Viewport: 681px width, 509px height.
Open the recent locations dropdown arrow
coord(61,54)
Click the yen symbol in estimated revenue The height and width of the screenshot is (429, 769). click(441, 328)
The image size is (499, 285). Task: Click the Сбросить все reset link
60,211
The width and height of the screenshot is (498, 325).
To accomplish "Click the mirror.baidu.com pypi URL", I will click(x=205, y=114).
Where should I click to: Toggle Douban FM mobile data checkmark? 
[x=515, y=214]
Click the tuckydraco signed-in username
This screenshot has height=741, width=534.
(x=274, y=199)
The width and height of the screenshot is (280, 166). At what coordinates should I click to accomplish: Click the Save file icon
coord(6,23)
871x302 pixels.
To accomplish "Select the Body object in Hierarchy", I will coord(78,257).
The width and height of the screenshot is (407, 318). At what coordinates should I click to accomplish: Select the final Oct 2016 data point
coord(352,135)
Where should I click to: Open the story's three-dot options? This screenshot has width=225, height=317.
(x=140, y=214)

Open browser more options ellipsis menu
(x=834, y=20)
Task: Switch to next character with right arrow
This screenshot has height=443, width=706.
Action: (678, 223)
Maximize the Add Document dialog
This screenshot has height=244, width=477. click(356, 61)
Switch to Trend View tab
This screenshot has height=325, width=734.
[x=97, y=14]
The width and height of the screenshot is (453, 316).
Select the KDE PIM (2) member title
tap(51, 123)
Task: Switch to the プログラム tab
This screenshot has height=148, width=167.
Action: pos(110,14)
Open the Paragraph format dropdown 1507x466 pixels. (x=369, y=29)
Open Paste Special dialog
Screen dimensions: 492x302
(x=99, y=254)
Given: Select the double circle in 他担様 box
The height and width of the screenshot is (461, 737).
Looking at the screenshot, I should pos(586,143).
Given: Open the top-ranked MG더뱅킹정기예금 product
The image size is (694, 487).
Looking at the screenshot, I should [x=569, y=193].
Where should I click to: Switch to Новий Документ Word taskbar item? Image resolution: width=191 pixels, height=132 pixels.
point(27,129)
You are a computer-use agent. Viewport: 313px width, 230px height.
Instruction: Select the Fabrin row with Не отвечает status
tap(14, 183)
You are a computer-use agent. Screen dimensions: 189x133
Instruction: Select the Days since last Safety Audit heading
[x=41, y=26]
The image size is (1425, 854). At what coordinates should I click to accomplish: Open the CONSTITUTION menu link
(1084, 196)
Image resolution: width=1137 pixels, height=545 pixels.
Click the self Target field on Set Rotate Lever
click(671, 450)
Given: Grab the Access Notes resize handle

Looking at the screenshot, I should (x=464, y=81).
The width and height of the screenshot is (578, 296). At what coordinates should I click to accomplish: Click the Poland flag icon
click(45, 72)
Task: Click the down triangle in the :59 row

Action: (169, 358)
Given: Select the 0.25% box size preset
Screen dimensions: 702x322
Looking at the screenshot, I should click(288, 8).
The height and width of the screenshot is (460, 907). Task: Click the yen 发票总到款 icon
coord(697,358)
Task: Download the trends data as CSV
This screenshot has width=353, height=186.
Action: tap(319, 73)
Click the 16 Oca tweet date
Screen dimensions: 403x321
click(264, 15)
□ □ □
TASK GOAL
I'd like the entries above reproduced in full, exactly as they stand.

SOLUTION TO THIS TASK
Viewport: 681px width, 509px height.
Open the recent locations dropdown arrow
coord(61,54)
Click the yen symbol in estimated revenue The height and width of the screenshot is (429, 769). click(441, 328)
The image size is (499, 285). Task: Click the Сбросить все reset link
60,211
The width and height of the screenshot is (498, 325).
To accomplish "Click the mirror.baidu.com pypi URL", I will click(x=205, y=114).
Where should I click to: Toggle Douban FM mobile data checkmark? 
[x=515, y=214]
Click the tuckydraco signed-in username
This screenshot has height=741, width=534.
(x=274, y=199)
The width and height of the screenshot is (280, 166). At what coordinates should I click to accomplish: Click the Save file icon
coord(6,23)
871x302 pixels.
To accomplish "Select the Body object in Hierarchy", I will coord(78,257).
The width and height of the screenshot is (407, 318). At what coordinates should I click to accomplish: Select the final Oct 2016 data point
coord(352,135)
Where should I click to: Open the story's three-dot options? This screenshot has width=225, height=317.
(x=140, y=214)

Open browser more options ellipsis menu
(x=834, y=20)
Task: Switch to next character with right arrow
This screenshot has height=443, width=706.
Action: (678, 223)
Maximize the Add Document dialog
This screenshot has height=244, width=477. click(356, 61)
Switch to Trend View tab
This screenshot has height=325, width=734.
[x=97, y=14]
The width and height of the screenshot is (453, 316).
Select the KDE PIM (2) member title
tap(51, 123)
Task: Switch to the プログラム tab
This screenshot has height=148, width=167.
Action: pos(110,14)
Open the Paragraph format dropdown 1507x466 pixels. (x=369, y=29)
Open Paste Special dialog
Screen dimensions: 492x302
(x=99, y=254)
Given: Select the double circle in 他担様 box
The height and width of the screenshot is (461, 737).
Looking at the screenshot, I should pos(586,143).
Given: Open the top-ranked MG더뱅킹정기예금 product
The image size is (694, 487).
Looking at the screenshot, I should [x=569, y=193].
Where should I click to: Switch to Новий Документ Word taskbar item? Image resolution: width=191 pixels, height=132 pixels.
point(27,129)
You are a computer-use agent. Viewport: 313px width, 230px height.
Instruction: Select the Fabrin row with Не отвечает status
tap(14, 183)
You are a computer-use agent. Screen dimensions: 189x133
Instruction: Select the Days since last Safety Audit heading
[x=41, y=26]
The image size is (1425, 854). At what coordinates should I click to accomplish: Open the CONSTITUTION menu link
(1084, 196)
Image resolution: width=1137 pixels, height=545 pixels.
Click the self Target field on Set Rotate Lever
click(671, 450)
Given: Grab the Access Notes resize handle

Looking at the screenshot, I should (x=464, y=81).
The width and height of the screenshot is (578, 296). At what coordinates should I click to accomplish: Click the Poland flag icon
click(45, 72)
Task: Click the down triangle in the :59 row

Action: (169, 358)
Given: Select the 0.25% box size preset
Screen dimensions: 702x322
Looking at the screenshot, I should click(288, 8).
The height and width of the screenshot is (460, 907). Task: Click the yen 发票总到款 icon
coord(697,358)
Task: Download the trends data as CSV
This screenshot has width=353, height=186.
Action: tap(319, 73)
Click the 16 Oca tweet date
Screen dimensions: 403x321
click(264, 15)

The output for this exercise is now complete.